7. Jerry Jones said this week that he and the Cowboys don’t need to see any more of Ezekiel Elliott in the preseason, based on his performance this spring and summer. Everyone I’ve talked to agrees that they’ve seen a locked-in guy over the last four months, ready to get back to being the workhorse he was for Dallas in 2016. We’ve said this before—he’s probably not the happy-go-lucky guy he was as a rookie, but those in Dallas have seen a guy playing, and working, with an edge.
8. It looks like Bears tight end Adam Shaheen dodged a bullet with what looked like a significant ankle injury the other night—and that’s important for Chicago and new head coach Matt Nagy’s offense. All you have to do is look to the Eagles and Chiefs to see how important the tight end is to Nagy. The Bears love what they’ve been getting from Shaheen, Trey Burton and Dion Sims, and it’s big that the group will go forward (mostly) intact.
9. I understand Washington turning over all the rocks it can to stock the running back room following Derrius Guice’s season-ending ACL tear, and Samaje Perine and Byron Marshall getting nicked up the other night, particularly with what Alex Smith can bring in the option game. But man … it’s weird to see Adrian Peterson’s and Jamaal Charles’s names in what amounts to a tryout for a roster spot. (Although the Cardinals coaches felt like Peterson had something left to give a team as first- and second-down back, if he wanted to keep playing, which he apparently does.)
10. Paxton Lynch not making the Broncos roster in his third year would be pretty nuts. I initially thought there must not be much of a precedent for a quarterback being cut two years after being drafted in the first round. Then I remembered it’s happened twice this decade to the Browns.
FIVE-DAY FORECAST
We’re close to decision time on whether or not rookie quarterbacks will start in Week 1—most of those calls will come over the next eight or nine days.

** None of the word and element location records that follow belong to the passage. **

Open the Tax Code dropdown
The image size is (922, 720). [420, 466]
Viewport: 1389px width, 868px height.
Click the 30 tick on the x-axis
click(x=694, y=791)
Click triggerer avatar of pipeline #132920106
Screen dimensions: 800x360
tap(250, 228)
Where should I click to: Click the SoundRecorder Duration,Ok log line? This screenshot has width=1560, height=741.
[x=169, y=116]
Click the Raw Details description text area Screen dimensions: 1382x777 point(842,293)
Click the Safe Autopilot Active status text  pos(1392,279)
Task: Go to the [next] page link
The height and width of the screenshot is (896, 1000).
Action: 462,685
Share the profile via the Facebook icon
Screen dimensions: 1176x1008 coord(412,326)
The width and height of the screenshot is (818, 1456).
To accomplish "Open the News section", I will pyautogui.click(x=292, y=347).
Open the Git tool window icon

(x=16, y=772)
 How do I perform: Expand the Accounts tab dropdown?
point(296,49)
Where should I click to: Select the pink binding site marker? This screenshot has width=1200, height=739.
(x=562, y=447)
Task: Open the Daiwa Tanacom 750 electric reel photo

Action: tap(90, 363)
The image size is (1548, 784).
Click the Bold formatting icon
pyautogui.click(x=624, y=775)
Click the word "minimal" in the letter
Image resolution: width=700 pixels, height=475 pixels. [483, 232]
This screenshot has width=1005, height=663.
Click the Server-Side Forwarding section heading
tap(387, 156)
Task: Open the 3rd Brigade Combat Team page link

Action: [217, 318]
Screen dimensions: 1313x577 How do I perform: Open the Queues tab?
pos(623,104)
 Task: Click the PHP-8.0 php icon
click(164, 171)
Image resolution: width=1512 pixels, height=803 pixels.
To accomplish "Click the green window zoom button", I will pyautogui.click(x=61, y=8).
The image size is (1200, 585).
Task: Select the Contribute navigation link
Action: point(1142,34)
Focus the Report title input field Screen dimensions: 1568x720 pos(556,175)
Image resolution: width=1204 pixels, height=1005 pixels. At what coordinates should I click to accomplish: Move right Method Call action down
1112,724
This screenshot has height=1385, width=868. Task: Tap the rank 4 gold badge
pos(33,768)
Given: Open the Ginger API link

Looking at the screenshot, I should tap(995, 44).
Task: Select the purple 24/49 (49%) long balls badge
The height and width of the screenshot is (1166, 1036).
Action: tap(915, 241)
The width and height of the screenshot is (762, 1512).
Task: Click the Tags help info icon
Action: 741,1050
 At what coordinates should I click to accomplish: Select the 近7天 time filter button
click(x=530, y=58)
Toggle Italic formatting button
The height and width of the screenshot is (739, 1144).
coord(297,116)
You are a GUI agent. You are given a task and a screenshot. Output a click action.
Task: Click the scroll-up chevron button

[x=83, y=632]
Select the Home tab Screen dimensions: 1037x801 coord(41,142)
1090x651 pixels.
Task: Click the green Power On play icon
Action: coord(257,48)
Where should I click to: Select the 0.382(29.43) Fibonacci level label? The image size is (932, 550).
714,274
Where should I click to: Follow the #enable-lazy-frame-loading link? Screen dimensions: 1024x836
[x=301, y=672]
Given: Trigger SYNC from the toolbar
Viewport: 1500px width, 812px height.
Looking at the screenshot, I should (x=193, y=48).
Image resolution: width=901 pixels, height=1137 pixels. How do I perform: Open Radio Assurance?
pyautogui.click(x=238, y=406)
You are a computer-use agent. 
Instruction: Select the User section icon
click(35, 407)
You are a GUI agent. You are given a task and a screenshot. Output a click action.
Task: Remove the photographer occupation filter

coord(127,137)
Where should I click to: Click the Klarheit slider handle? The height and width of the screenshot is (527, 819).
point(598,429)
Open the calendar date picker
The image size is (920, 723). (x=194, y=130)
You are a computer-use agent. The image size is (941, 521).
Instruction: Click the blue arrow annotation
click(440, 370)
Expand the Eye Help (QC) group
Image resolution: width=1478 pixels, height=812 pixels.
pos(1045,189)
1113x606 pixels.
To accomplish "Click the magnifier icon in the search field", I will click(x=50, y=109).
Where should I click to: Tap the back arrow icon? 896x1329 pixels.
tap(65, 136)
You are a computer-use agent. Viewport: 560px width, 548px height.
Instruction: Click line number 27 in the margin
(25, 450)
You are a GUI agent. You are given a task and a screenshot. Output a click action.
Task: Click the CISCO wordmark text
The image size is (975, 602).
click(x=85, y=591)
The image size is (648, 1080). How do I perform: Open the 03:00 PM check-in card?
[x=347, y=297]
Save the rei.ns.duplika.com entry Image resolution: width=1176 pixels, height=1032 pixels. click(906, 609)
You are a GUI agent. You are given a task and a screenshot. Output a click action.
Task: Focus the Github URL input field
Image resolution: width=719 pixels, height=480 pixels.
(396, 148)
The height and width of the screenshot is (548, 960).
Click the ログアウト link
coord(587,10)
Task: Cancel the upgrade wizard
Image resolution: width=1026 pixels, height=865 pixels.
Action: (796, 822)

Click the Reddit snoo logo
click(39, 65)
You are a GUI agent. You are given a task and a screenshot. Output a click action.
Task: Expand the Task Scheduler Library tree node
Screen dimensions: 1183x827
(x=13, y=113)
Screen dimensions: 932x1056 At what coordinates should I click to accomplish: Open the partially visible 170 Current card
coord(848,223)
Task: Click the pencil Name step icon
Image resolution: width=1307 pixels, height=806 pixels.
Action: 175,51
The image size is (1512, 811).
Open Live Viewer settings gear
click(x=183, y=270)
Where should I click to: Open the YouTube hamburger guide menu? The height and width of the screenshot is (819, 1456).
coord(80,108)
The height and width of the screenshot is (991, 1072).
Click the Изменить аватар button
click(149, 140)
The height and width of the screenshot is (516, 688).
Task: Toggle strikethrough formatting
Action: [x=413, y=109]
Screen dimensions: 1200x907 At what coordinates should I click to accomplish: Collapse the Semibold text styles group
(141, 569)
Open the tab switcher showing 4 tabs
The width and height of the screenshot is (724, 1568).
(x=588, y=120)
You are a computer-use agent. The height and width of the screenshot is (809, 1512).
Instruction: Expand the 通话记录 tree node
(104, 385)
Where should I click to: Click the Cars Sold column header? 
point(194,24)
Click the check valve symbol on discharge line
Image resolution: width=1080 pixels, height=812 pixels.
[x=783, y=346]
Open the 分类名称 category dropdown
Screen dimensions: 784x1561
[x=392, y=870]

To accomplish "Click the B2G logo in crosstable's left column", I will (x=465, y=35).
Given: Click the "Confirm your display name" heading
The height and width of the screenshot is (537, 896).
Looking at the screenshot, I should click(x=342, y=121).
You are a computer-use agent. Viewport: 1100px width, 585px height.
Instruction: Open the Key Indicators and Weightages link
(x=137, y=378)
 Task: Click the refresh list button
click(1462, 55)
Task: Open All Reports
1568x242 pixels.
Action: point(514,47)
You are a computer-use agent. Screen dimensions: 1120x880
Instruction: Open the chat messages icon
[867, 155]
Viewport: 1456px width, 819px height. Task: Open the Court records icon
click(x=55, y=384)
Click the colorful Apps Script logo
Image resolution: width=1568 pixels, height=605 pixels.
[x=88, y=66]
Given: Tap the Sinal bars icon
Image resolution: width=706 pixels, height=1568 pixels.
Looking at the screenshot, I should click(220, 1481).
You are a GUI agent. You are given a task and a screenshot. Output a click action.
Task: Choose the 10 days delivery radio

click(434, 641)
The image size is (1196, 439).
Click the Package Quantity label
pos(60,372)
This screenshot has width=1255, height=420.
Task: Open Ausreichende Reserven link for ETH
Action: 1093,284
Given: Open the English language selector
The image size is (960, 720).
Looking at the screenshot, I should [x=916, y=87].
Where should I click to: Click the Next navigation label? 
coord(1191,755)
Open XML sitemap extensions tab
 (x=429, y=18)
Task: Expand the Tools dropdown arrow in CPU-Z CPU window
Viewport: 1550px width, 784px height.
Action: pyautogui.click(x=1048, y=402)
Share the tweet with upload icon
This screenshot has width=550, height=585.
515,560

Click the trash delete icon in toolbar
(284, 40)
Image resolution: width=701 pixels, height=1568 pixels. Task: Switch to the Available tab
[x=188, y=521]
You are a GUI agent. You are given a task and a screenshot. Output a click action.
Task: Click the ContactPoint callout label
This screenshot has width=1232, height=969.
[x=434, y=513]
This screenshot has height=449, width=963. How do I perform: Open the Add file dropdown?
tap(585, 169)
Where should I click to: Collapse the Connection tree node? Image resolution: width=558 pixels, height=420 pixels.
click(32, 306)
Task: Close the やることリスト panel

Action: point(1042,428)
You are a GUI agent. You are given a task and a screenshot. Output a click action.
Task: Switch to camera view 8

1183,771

At this point, we know Cleveland’s Baker Mayfield and Baltimore’s Lamar Jackson will sit, at least early on. The remaining TBDs are in New York (Sam Darnold), Arizona (Josh Rosen) and Buffalo (Josh Allen).
Like we said earlier, while Bridgewater has support, Sam Darnold still has the best shot at winning the Jets job. Given the injury to A.J. McCarron, you can now say the same for Allen in Buffalo. Meanwhile, in Arizona, Sam Bradford’s done a solid job holding off Josh Rosen.
And you’ll have a chance this weekend to monitor all of that. The Jets meet the Giants (for the coveted Snoopy Trophy!) on Friday night, while the Bills host the Bengals and the Cardinals visit the Cowboys as part of a national TV doubleheader on Sunday.
This, folks, is as good as it gets when it comes to preseason football. And I’m not even being slightly sarcastic saying that.